Towards explainable deep visual saliency models

Deep neural networks have shown their profound impact on achieving human-level performance in visual saliency prediction. However, it is still unclear how they learn their task and what it means in terms of understanding human visual system. In this work, we propose a framework to derive explainable saliency models from their corresponding deep architectures. Mainly, we explain a deep saliency model by under-standing its four different aspects: (1) intermediate activation maps of deep layers, (2) biologically plausible Log-Gabor (LG) filters for salient region identification, (3) positional biased behavior of Log-Gabor filters and (4) processing of color information by establishing a relevance with human visual system. We consider four state-of-the-art (SOTA) deep saliency models, namely CMRNet, UNISAL, DeepGaze IIE, and MSI-Net for their interpretation using our proposed framework.

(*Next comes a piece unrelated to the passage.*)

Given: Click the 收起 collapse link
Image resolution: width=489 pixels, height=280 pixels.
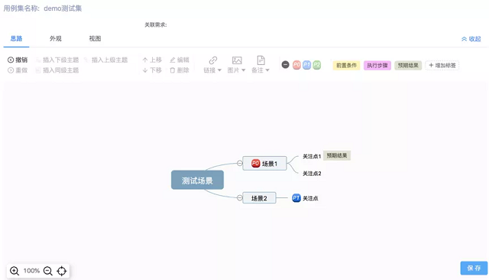Looking at the screenshot, I should tap(471, 39).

We observe that explainable models perform way better than the classical SOTA models. We also find that CMRNet transforms the input RGB space to a representation after the input layer, which is very close to YUV space of a color image. Then, we discuss about the biological consideration and relevance of our framework for its possible anatomical substratum of visual attention. We find a good correlation between components of HVS and the base operations of the proposed technique. Hence, we say that this generic explainable framework provides a new perspective to see relationship between classical methods/human visual system and DNN based ones.